Film

28 Weeks Later

Paul Cook 30/05/2007

Rating: 3.5/5

After a phenomenally successful start with 28 Days Later, '28 Weeks' tells the story, as the name suggests so subtly, the story 28 weeks after the first film. Unforgivingly gory and violent the action is mercilessly pursued by director Juan Carlos Fresnadillo's uncensored, hand-held style giving the film a genuine shock-factor as you feel engrossed and involved entirely with the film.

Aside from a slight loss of personality and character-driven style the low-budget feel which made the first film so horrific to endure still remains. 28 Weeks Later has lost none of its ability to produce classic horror shocks and the on-location ethic employed by Fresnadillo creates startling realism and mesmerising deserted London sequences unseen anywhere else in British cinema.

The true success of this film doesn't come with box-office takings but the simple fact that such a stunningly visceral experience and at times scarily real piece of film was made on a low-budget with special effects playing little part in the visual grandeur of the sequel. Fresnadillo has taken what was a surprisingly successful British horror flick and turned it into an international smash whilst changing very little in terms of style and content.

The performances in the film are far from Oscar-nomination material. This is largely due to the fact that 70% of the cast including the highest profile actor, Robert Carlisle isn't technically human for the most part. The flesh eating scenes in some places are hard to watch particularly as Carlisle's character of Don gauges his wife's eyes out in rage.

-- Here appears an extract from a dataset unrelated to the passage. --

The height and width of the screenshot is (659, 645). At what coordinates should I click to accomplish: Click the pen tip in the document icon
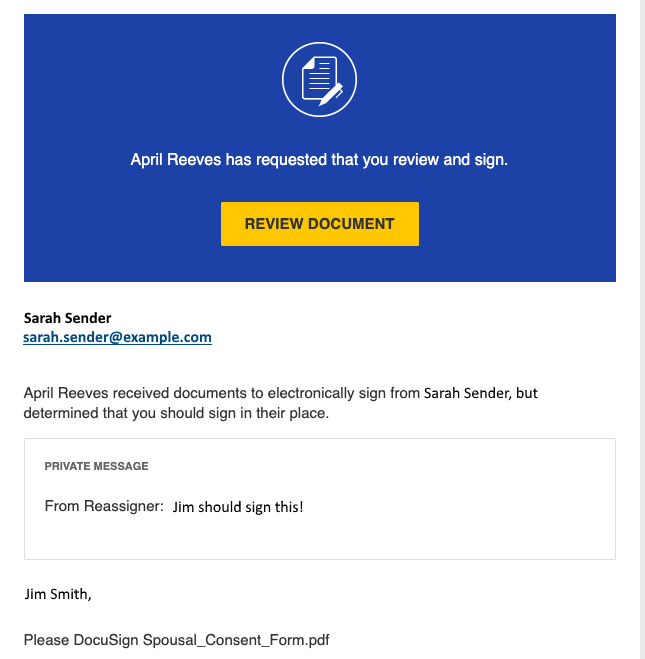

Harking back to a George Romero viscerally violent style and a traditionally British pessimism, 28 Weeks Later is nothing short of a superb horror film. Where it loses its personal level and character driven genuineness from the original it replaces it with big guns and big budget effects. We have seen all too clearly with 'Spidey 3' bigger isn't always better but here, for some, it may just be. Many will prefer the first purely for its traditionally British aesthetic of low-budget, realism but 28 Weeks Later is a more than credible sequel with as much realism and horror as the first with just that slight Hollywood feeling.